The only thing he couldn't leave his mark on, it turns out, was the game's actuarials.
They are pitiless, those actuarials, and what they say is if you're a running back in professional football, you're going to have three, four, maybe five seasons to make your mark. After that, the clock starts ticking toward career's end. By the time you're 30, 31, 32, unless you're a very rare sort, the game has pretty much used you up.
This is the hard reality of the millennial NFL: It makes you rich and then it uses you up. And so Beast Mode, who clearly gets that as well as anyone, announced obliquely on Super Bowl Sunday -- he tweeted out a pair of empty cleats hanging on a wire -- that he was, well, hanging 'em up.
At 29.
Which is to say, right on time if you're a running back who understands the prevailing realities.
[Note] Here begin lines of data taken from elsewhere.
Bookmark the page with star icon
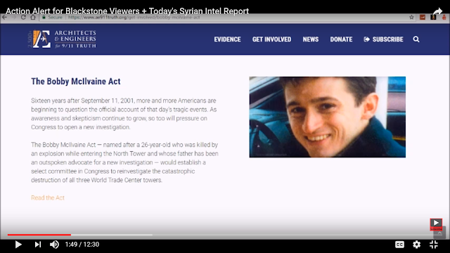pos(411,17)
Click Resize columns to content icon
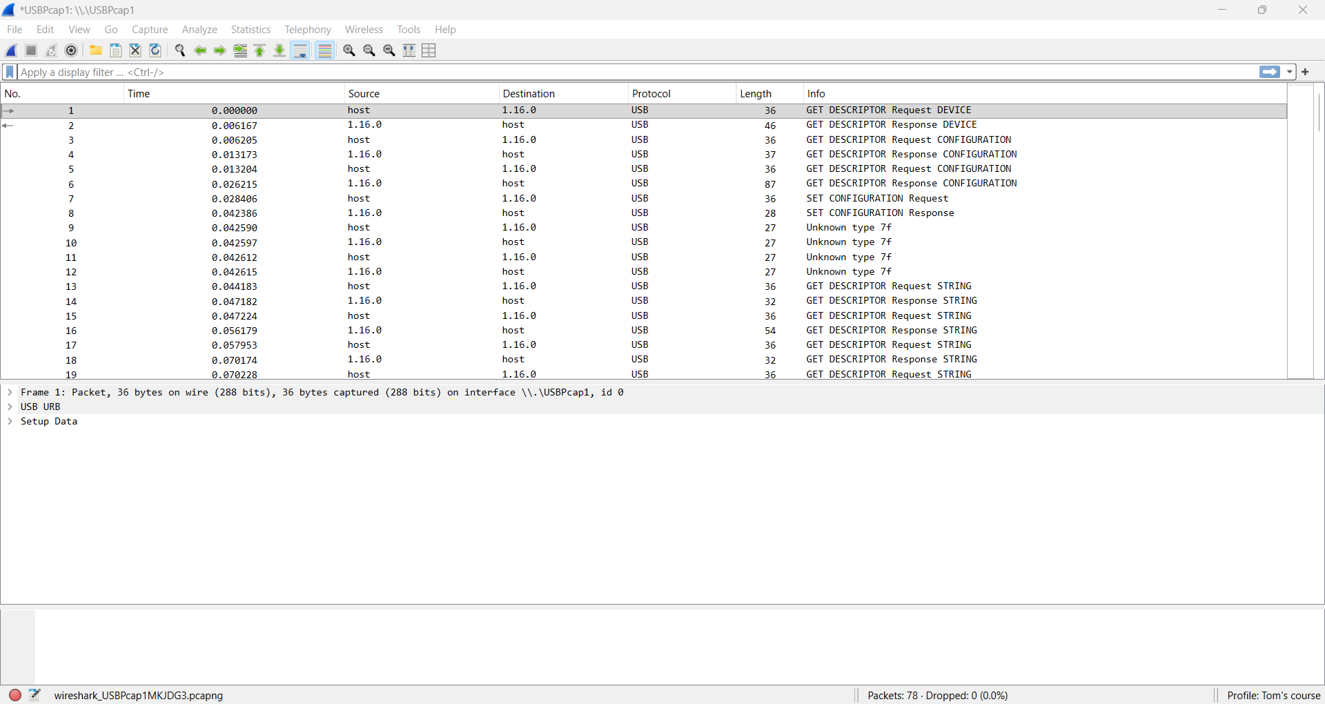Image resolution: width=1325 pixels, height=704 pixels. point(409,50)
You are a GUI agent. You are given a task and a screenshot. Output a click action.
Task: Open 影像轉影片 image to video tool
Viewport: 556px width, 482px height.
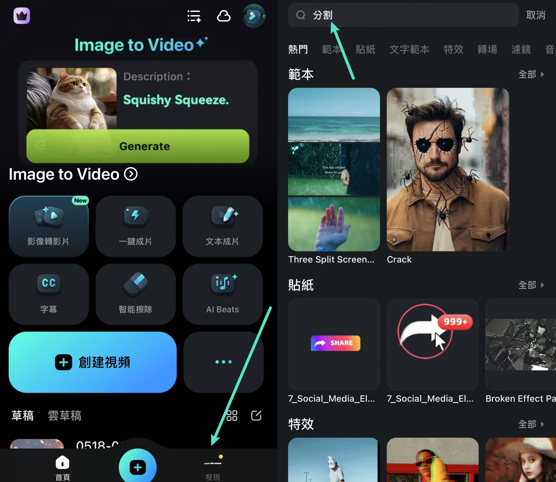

In doing this he follows another NFL star, Calvin Johnson, who's walking away at 30 unless the Detroit Lions can talk him out of it. They will not be the last to decide football beyond the big Three Oh is a futile race against diminishing returns. They are, to belabor a point, only the latest.
The game makes you rich and then uses you up. That's simply its nature. And so the only alternative, if you're Calvin Johnson or Marshawn Lynch or whoever's next to follow them down this road, is to achieve the former and then get out before the latter.
That lonely pair of cleats hanging on a wire?
You can make book on it now: They won't be lonely for long.